Arab universities should apply the quality assurance criteria set by the Council of Quality Assurance and Accreditation to ensure that their graduates meet the standards and requirements of the job market, higher education experts said on Wednesday.
Sultan Abu Orabi, secretary general of the Association of Arab Universities (AAU), said the criteria include improving the scientific research environment, sources of funding and number of laboratories, in addition to having extensive book libraries and issuing a scientific journal.
He explained that adopting these criteria “will help a university improve the quality of its output to compete in the international job market”.
Orabi made remarks at the opening of a workshop titled “A Holistic Approach to Achieve Quality in Higher Education”, organised by the AAU with the support of the British Council.
He explained that the AAU’s Council of Quality Assurance and Accreditation was established four years ago and “is helping AAU members adopt these criteria”.

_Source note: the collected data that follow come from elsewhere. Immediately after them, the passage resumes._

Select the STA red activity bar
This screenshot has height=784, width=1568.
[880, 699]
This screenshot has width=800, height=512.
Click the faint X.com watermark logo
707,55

Out of the 450 universities in the Arab world, 205 are members of the AAU.
“Although member universities are not obliged to adopt the quality assurance standards, they are encouraged to and the council helps them implement these criteria,” Abu Orabi told The Jordan Times on the sidelines of the workshop.
He explained that if Arab universities seek to develop their international rankings, they are encouraged to adopt the quality assurance criteria, “especially the one related to scientific research, which is still weak in the region”.

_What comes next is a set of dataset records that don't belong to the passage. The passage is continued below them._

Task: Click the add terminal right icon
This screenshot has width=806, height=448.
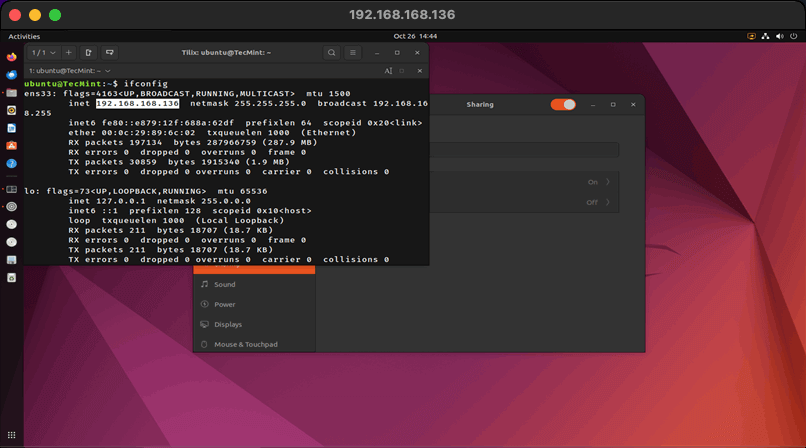Action: [89, 52]
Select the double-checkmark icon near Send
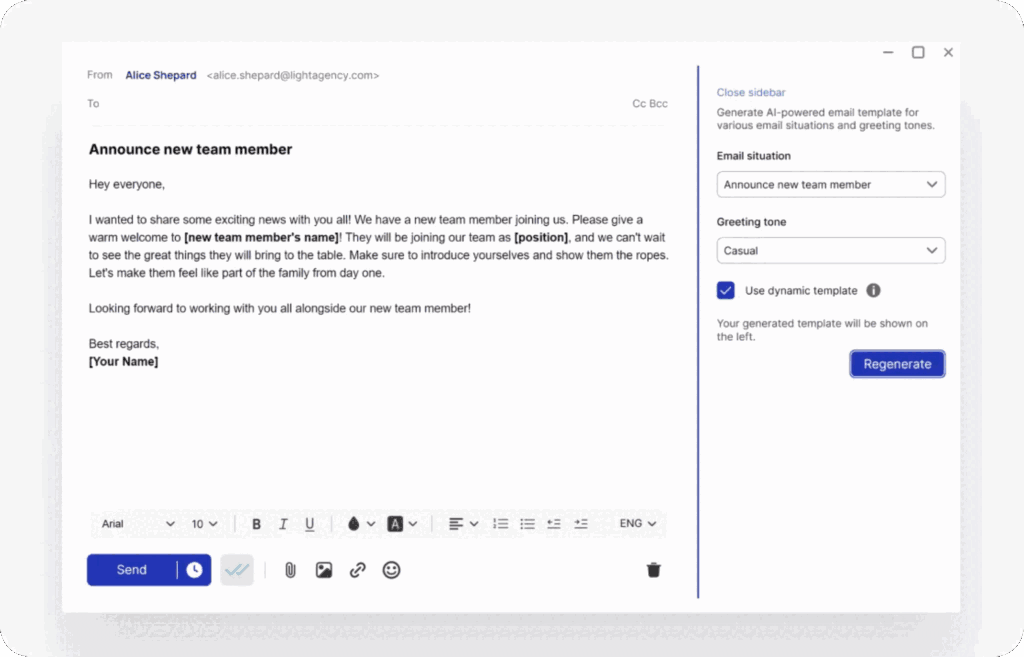This screenshot has height=657, width=1024. 237,568
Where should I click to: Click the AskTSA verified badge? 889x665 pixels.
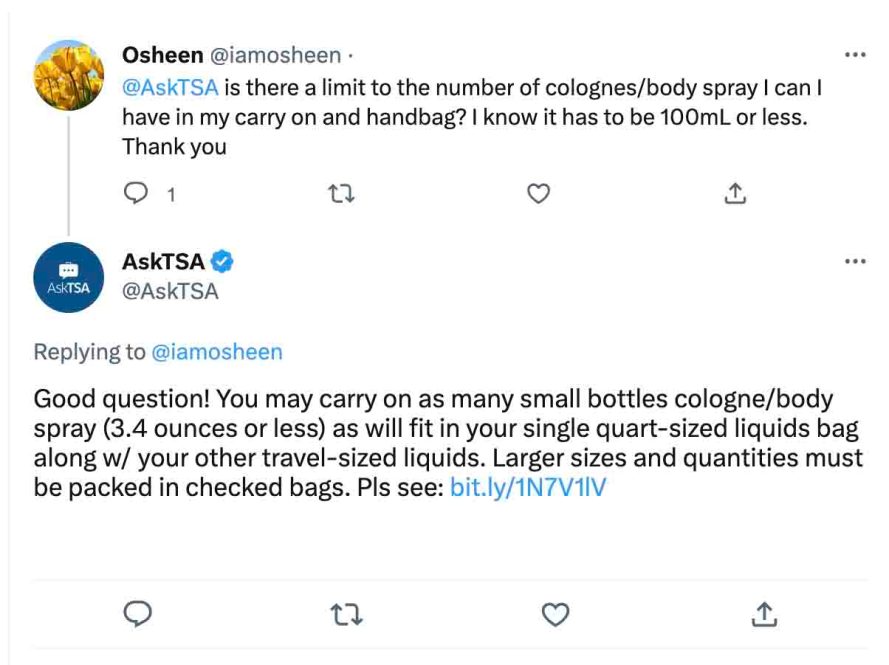(223, 262)
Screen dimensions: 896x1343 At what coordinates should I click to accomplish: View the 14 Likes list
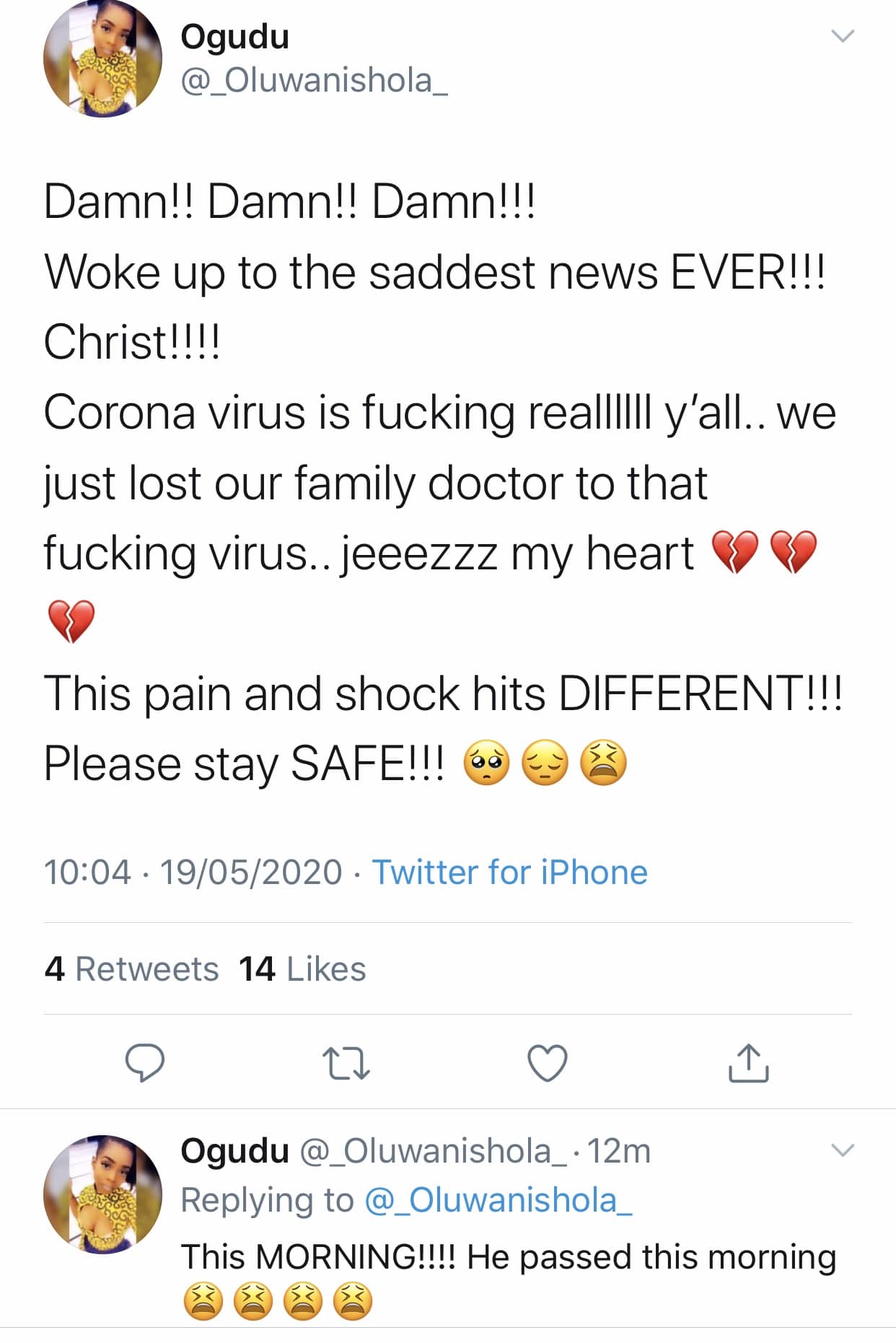point(302,968)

The number of students pursuing their postgraduate studies in Arab universities is low and should be increased, according to Orabi, who noted that out of the 10 million students currently studying in Arab universities, only 10 per cent are enrolled in postgraduate programmes.
Marc Jessel, country director of British Council Jordan, said the UK quality assurance model for higher education institutions will be helpful for Arab universities.

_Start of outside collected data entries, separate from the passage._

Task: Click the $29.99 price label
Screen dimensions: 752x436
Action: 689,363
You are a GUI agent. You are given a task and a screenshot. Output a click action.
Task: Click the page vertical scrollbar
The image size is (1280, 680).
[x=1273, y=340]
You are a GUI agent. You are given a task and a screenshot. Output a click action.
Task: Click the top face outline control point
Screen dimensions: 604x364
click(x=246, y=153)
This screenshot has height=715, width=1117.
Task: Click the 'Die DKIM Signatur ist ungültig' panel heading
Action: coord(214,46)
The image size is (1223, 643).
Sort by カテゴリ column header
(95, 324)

“As the UK’s agency responsible for the promotion of educational and cultural links, we see this partnership with the Association of Arab Universities as an excellent opportunity to collaborate with an impressive network of universities from across the region,” he said at the opening of the two-day workshop.
“I think that the UK model is an interesting one, in part because quality assurance systems have been in place for a long time, and as a result quality has become a part of what people do on daily basis, rather than something added on," Jessel added.
"But this is not about introducing a UK model of quality assurance to the Arab world. Attempts along these lines have previously failed for a range of complex reasons. What is important is that Arab universities develop their own system, having analysed the strengths and weaknesses of other systems around the world,” he noted.
Representatives of 50 Arab universities attending the workshop are scheduled to discuss opportunities and challenges relevant to implementing quality assurance criteria in their institutions.